An Australian film depicting Lebanese gang life in Sydney's western suburbs has sparked more than a series of reviews.
The film, “The Combination“, was pulled from several cinemas in Sydney after brawls broke out, following the screenings.
“The Combination” was eventually re-scheduled, however extra security was added to keep the troublemakers at bay.
Written by and starring Lebanese-Australian actor George Basha, the gangster flick is set in the 2005 Cronulla race riots which saw white supremacist gangs pitted against Australians of Lebanese/Middle Eastern appearance.
The aim of the movie is to portray the real life and pressures facing the Lebanese in Sydney's west. Australians of Lebanese descent number roughly 400,000, a large proportion of whom reside in Sydney's western suburbs.
The controversial film has been the talk of the town, receiving wide media attention.

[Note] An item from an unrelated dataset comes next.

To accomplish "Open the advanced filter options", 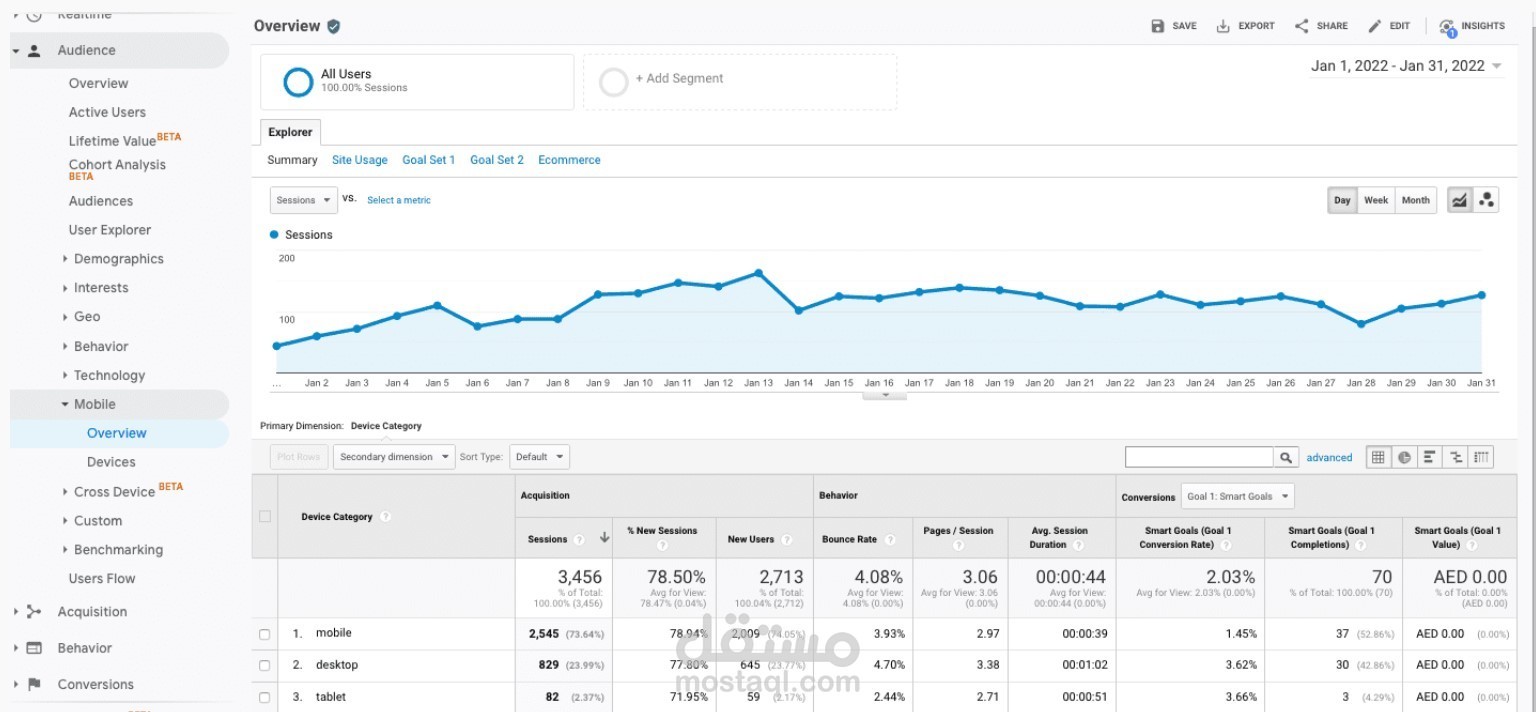I will coord(1329,457).
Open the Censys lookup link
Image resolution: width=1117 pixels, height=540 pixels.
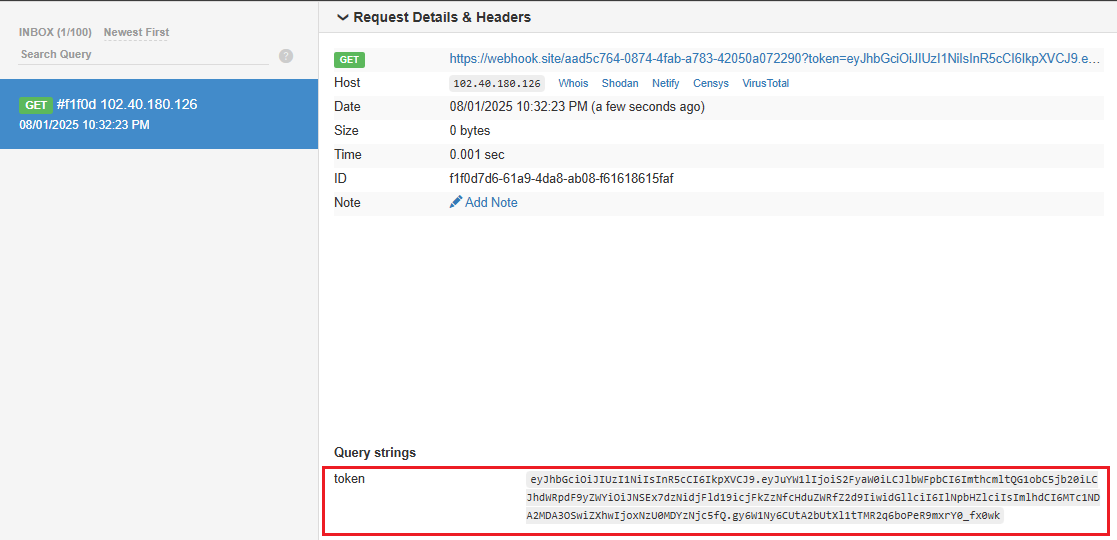(x=710, y=84)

Australian film critic/blogger, Marc Fennell, gave his thoughts on the film:
Australian Lebanese gangster flick The Combination is special – it’s hooked into the zeitgeist and hit upon something very current and now. Above all things however, it’s marketed itself freakishly well. So far The Combination has been raking in the news coverage left, right and centre. It’s been generating heated comment, um, also from the left, right and centre and it’s even been accused of starting riots.
And all this for a movie that is actually not very good.
Okay, that’s not entirely fair. Lemme explain. The Combination takes place against the backdrop of the Cronulla Riots. It’s the tale of a Lebanese man (George Basha, also the writer) in Western Sydney who gets back from jail only to discover that his younger brother is shooting down the path that lead him to the big house. (Australian History X??). Meanwhile Basha falls in love with a white girl with racist parents and – judging by her acting ability – a penchant for horse tranquilizers.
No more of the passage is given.